(Consigne 1)
Transcrivez fidèlement le passage du bulletin sur la situation en Turquie qui s'ouvre sur les mots contenant « 1. MASSOUD BARZANI » et se clôt sur « les responsables turcs. ».
(Consigne 2)
Affichez chaque ligne de la liste où figure la chaîne « Click ».

Publications

Haut

POINT SUR LA SITUATION EN TURQUIE

CILDEKT
 -
Liste
NO: 201

17/5/2001

  1. MASSOUD BARZANI EN VISITE EN TURQUIE
  2. BILAN D’AVRIL 2001 DES VIOLATIONS DES DROITS DE L’HOMME AU KURDISTAN
  3. GRÈVE DE LA FAIM DANS LES PRISONS TURQUES : 22 MORTS
  4. LA COUR EUROPÉENNE DES DROITS DE L’HOMME CONDAMNE LA TURQUIE POUR 14 VIOLATIONS À CHYPRE
  5. LA COUR DE CASSATION TURQUE CONDAMNE 31 ISLAMISTES À LA PEINDE DE MORT
  6. LU DANS LA PRESSE TURQUE : DRÔLE DE JUSTICE


MASSOUD BARZANI EN VISITE EN TURQUIE


Massoud Barzani, président du Parti démocratique du Kurdistan irakien (PDK), est arrivé le 7 mai, à Ankara pour s'entretenir avec les responsables turcs.

À son arrivée dans la capitale turque, il a déclaré : "Nous allons évoquer les questions qui intéressent les deux parties. Il nous est nécessaire de procéder à un échange de vue de temps en temps avec les autorités turques". Au programme de cette visite : relations économiques et politiques, questions de sécurité frontalière, avenir du régime de sanction, processus de réconciliation PDK-UPK…

À propos de la sécurité frontalière, au terme d'un entretien avec le sous-secrétaire d'Etat turc aux Affaires étrangères Faruk Logoglu, il a indiqué : " Il n'y a pas de changement dans notre attitude envers le PKK (Parti des Travailleurs du Kurdistan). La présence du PKK dans notre région est inacceptable (…) Si le PKK insiste pour être présent dans cette région, nous continuerons à le combattre ".

De plus, M. Barzani a souligné que les relations du PDK avec son rival, l'Union Patriotique du Kurdistan (UPK de Jalal Talabani), se développaient favorablement : " Je souhaite qu'elles puissent contribuer à la reconstruction de la région ". Les deux principaux partis kurdes irakiens se sont récemment mis d'accord sur une série de mesures de confiance comprises dans un accord conclu en septembre 1998 sous les auspices de Etats-Unis, dont l'application était jusqu'ici bloquée par des dissensions.

M. Barzani a également été reçu par le Premier ministre Bulent Ecevit, avec lequel il a évoqué la question de la révision des sanctions internationales imposées à l'Irak, envisagée par les Etats-Unis. Washington souhaite alléger les restrictions sur les produits de consommation à usage civil et durcir celles sur l'équipement et les technologies militaires.

(Données fournies)

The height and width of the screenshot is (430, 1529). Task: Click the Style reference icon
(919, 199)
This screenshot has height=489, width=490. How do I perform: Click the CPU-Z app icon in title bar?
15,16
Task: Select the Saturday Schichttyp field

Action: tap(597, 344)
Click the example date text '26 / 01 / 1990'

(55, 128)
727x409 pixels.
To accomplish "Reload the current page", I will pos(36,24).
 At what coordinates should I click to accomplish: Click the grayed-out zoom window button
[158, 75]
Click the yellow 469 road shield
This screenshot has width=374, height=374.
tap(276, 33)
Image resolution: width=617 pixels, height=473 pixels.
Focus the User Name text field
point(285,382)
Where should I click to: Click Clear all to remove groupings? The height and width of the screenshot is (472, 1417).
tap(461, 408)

(Réponse 1)
1. MASSOUD BARZANI EN VISITE EN TURQUIE
  2. BILAN D’AVRIL 2001 DES VIOLATIONS DES DROITS DE L’HOMME AU KURDISTAN
  3. GRÈVE DE LA FAIM DANS LES PRISONS TURQUES : 22 MORTS
  4. LA COUR EUROPÉENNE DES DROITS DE L’HOMME CONDAMNE LA TURQUIE POUR 14 VIOLATIONS À CHYPRE
  5. LA COUR DE CASSATION TURQUE CONDAMNE 31 ISLAMISTES À LA PEINDE DE MORT
  6. LU DANS LA PRESSE TURQUE : DRÔLE DE JUSTICE


MASSOUD BARZANI EN VISITE EN TURQUIE


Massoud Barzani, président du Parti démocratique du Kurdistan irakien (PDK), est arrivé le 7 mai, à Ankara pour s'entretenir avec les responsables turcs.

(Réponse 2)
The height and width of the screenshot is (430, 1529). Task: Click the Style reference icon
This screenshot has height=489, width=490. How do I perform: Click the CPU-Z app icon in title bar?
Click the example date text '26 / 01 / 1990'
 At what coordinates should I click to accomplish: Click the grayed-out zoom window button
Click the yellow 469 road shield
Where should I click to: Click Clear all to remove groupings? The height and width of the screenshot is (472, 1417).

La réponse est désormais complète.